Justin Johnson looks at a new report calling for more to be done to help children leaving custody to re-enter society.
2 Oct 2019

Children need more help re-entering societyA joint inspection on youth resettlement work by the HM Inspectorate of Probation and HM Inspectorate of Prisons has found that Young Offender Institutions (YOIs) are not providing effective resettlement programmes for children leaving custody. The inspection found that resettlement preparations were often fragmented, resource-led and overdue. Examples of bad practice include initiating resettlement planning on the day of release. This left some children without appropriate preparations, which exposed them to unsafe accommodation.

In the first three months of 2019, almost 14% of children released from custody had 10 or less days’ notice of where they would live.
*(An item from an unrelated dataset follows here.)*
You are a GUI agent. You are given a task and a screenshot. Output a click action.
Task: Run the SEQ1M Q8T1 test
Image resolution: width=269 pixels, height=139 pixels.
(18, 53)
Similarly, there was inadequate planning for education, employment and mental health support. Worryingly, 37% of children in YOIs (where around 70% of the total population of under-18s in custody are detained) were placed 50 miles or more from their homes. This may isolate some children from support networks that are vital to their reintegration.

The report also found that resettlement work often takes a one-size-fits-all approach in which individual needs are missed, a situation that results from a focus on resources available rather than the requirements of children. The available support is fragmented, with services rarely coordinating with one another. There were, for example, no instances of cooperation between internal health services and external agencies.

As part of the advocacy team at Just for Kids Law, I regularly assist children and young people in similar situations. Many face a deficit of resources, both in custody and in their communities. This frequently means that as soon as they are released, they end up having to deal with the same issues that contributed to their offending in the first place. This is exacerbated by the fact that some have developed further vulnerabilities through being in custody.

The situation is not necessarily better for individuals with experience of being “looked after” by their local authority. Some of the children and young people we work with have had their care cases closed on the day of their conviction. This premature move meant that a proper handover did not take place.

I recently supported a care leaver who left a YOI in February 2019. With no support plan in place, he sofa surfed for several months before contacting us. By the time the local authority had agreed to re-open his case his mental health had deteriorated, along with any hope that he would be helped.

Fragmented and inadequate support thwarts rehabilitation. Without a real prospect of a second chance, it is easy to imagine how people re-enter destabilising situations. Perhaps unsurprisingly, the most recent data from the Ministry of Justice shows that 70% of children serving sentences of less than 12 months end up being charged with further crimes after being released.

The joint inspection report also highlights good practice, where services use multi-agency approaches. In Jacob's case, for example, agencies worked together to deliver support during and after his sentence. Work addressed all areas of need, including addiction, education and housing. This helped Jacob to secure full-time employment and address his addition.

The report makes a number of recommendations, including the development of a central payment system to ensure that accommodation is secured at least one month before a young person is released; a co-ordinated approach to resettlement work; and, using data to inform improvements in service provision.

This alone will not bridge the gaps in provision. There needs to be a drive towards a child centred approach to services tasked with supporting some of the most vulnerable young people during incredibly critical situations. This would involve a multi-agency plan being co-developed with the young person well in advance of them leaving custody so that they are not repeatedly turned away from services that should be offering assistance. Until this is addressed, the punitive aspect of custody will continue to extend way, way beyond the custodial term.

Justin Johnson is a Youth Advocate at Just for Kids Law.